E de que adianta o Direito, a ideia de Justiça, até mesmo o preceito de nossa Constituição, que consagra o princípio fundamental da função social da terra, assegurando a prevalência da produção de alimentos para atendimento à necessidade da população frente à mera manutenção da terra como objeto de especulação,  quando se sabe das chacinas de pequenos agricultores no Norte do país?
Nessa hora, lembro-me de uma passagem de Quincas Borba, do grande Machado, onde de forma otimista e profundamente irônica, o autor filosofa sobre a utilidade das catástrofes e o benefício que advém de desastres ou  crises como a que o país atravessa.
No texto, uma choupana ardia em chamas na estrada.
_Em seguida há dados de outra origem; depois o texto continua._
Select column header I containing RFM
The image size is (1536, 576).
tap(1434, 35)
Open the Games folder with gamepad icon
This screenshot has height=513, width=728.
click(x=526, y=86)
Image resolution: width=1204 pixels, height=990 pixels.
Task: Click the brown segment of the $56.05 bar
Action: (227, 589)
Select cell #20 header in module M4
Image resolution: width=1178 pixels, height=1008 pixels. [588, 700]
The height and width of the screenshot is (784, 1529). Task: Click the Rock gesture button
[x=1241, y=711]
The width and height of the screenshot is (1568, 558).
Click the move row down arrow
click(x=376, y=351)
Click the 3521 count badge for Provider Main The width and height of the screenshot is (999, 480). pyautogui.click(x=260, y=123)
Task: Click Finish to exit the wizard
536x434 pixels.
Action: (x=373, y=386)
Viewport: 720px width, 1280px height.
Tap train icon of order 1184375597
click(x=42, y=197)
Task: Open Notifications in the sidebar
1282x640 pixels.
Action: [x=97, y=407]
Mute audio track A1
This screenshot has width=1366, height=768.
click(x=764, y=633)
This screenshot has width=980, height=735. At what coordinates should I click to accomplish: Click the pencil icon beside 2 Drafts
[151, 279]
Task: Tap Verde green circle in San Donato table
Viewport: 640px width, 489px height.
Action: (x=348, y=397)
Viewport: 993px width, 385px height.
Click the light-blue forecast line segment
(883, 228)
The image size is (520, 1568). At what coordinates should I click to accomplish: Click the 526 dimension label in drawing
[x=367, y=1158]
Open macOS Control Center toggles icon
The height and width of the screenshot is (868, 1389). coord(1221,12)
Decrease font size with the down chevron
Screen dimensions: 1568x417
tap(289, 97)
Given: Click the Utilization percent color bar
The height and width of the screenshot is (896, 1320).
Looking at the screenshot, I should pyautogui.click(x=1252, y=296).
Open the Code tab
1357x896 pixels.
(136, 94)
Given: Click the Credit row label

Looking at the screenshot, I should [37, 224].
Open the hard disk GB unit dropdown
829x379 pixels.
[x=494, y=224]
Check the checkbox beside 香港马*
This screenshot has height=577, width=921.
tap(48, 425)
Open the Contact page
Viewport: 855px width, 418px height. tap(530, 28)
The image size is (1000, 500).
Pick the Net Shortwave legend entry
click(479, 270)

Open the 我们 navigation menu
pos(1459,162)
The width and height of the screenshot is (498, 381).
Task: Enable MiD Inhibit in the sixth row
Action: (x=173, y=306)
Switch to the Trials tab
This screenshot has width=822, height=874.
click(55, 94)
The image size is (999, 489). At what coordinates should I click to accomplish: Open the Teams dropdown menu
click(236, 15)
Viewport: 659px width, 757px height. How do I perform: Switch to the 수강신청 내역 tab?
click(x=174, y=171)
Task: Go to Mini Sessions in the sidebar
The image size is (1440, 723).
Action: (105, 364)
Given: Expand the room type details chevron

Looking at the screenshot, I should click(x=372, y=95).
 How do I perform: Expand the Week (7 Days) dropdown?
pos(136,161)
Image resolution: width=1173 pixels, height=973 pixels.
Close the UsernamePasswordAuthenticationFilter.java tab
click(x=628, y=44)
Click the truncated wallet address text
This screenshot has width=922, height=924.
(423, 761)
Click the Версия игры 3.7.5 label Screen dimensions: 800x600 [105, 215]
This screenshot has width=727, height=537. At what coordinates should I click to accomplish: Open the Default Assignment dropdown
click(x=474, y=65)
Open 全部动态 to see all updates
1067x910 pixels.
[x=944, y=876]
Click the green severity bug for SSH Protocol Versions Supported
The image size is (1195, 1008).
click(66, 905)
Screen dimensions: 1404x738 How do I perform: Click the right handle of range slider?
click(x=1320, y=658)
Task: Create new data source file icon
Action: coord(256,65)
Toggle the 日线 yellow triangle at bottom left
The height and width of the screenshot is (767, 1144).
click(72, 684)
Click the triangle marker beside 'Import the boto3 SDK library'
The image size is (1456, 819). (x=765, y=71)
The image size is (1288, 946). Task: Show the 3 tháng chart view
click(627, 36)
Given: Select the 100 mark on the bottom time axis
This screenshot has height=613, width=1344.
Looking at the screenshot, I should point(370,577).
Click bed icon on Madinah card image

Sentada ao chão a poucos passos, a dona chorava seu desastre. Foi quando aproximou-se um homem bêbado, e vendo o incêndio perguntou à mulher se a casa era dela.
— É minha, sim, meu senhor; é tudo o que eu possuía neste mundo.
— Dá-me então licença que acenda ali o meu charuto?”
Acompanhando Machado, uma coisa que sempre me impressionou no texto é o respeito ao princípio da propriedade, a ponto de o bêbado “não acender o charuto sem pedir licença à dona das ruínas.”
Propriedades, riquezas constituem o objeto de estudo de nossa ciência, desde seus primórdios, quando se preocupava mais em entender o processo de sua produção que o de sua distribuição.
Propriedades de bens cuja acumulação por alguns - ou mesmo o simples acesso-  transformavam-se em instrumento de opressão e de imposição da vontade de um indivíduo, grupo social ou até um país em relação a outros, dotados de menores condições de produção.
Propriedades que são a base das trocas e que vão servir como representação esquemática da vida social por meio de um sistema de mercado, concorrencial e individualista por excelência, em detrimento de uma visão mais social, mais coletiva, mais cooperativa. Concorrência individual que induz à noção equivocada da prevalência do ter sobre o ser e culmina na criação de um sistema de exclusão deplorável.
Exclusão que gera a desumanização das pessoas, seja sob a  forma de sua invisibilidade social, até sua degradação e que, mais cedo ou mais tarde, há de explodir em violência, insegurança e conflito.
Caros formandos, é esse o ambiente que os espera nesse mercado a que, por serem considerados aptos, vocês são lançados agora. Um mundo de relações menos harmoniosas e calorosas, menos amistosas e estimulantes que aquelas que vocês desenvolveram em suas relações familiares e de amizade e companheirismo, sob a marca do incentivo,  da confiança, do amor.  
Relações que permitiram a vocês alcançarem conquistas, entre as quais a dessa colação de grau. Imprescindível reconhecer e destacar a contribuição, sacrifício, esforço, incentivo que vocês receberam de seus pais, irmãos, parentes, amigos, a quem aplaudo e parabenizo nesse momento.
Mas não é bastante olhar para trás, quando há um mundo e um enorme futuro que vocês, mesmo inseguros, estão preparados para construir e enfrentar. E principalmente, para transformar para melhor. Baseado no resgate e na difusão de valores que foram sendo deixados de lado, que consagram o respeito ao outro, às diferenças e divergências.
Precisamos retomar o sonho de que o processo de destruição criadora nos permite construir um mundo que aniquile os preconceitos, os hábitos arraigados, o medo da mudança, os ideais de acumulação de bens e riqueza como base para o exercício do poder pelo poder.
Levem com vocês a lição de que as pessoas não param de sonhar porque ficam velhas. Elas ficam velhas porque param de sonhar.
De carona em parte de estudos da física quântica, acreditem que vocês são energia e que sua vibração pode alterar o ambiente. Para criar um mundo melhor, mais igualitário, mais justo e feliz.
Vocês podem. Basta que continuem sonhando e lutando juntos, para construírem seus sonhos.

Parabéns. E mãos à obra. 

2 comentários:

Unknown disse...

Gostei muito!

Fernando Henrique disse...

Paulo,
Mais uma vez um belo discurso.
Lembro na minha formatura, 6 anos atrás, que seu discurso também chamou atenção de todos.
Orgulho ter tido você como professor e como exemplo a ser seguido.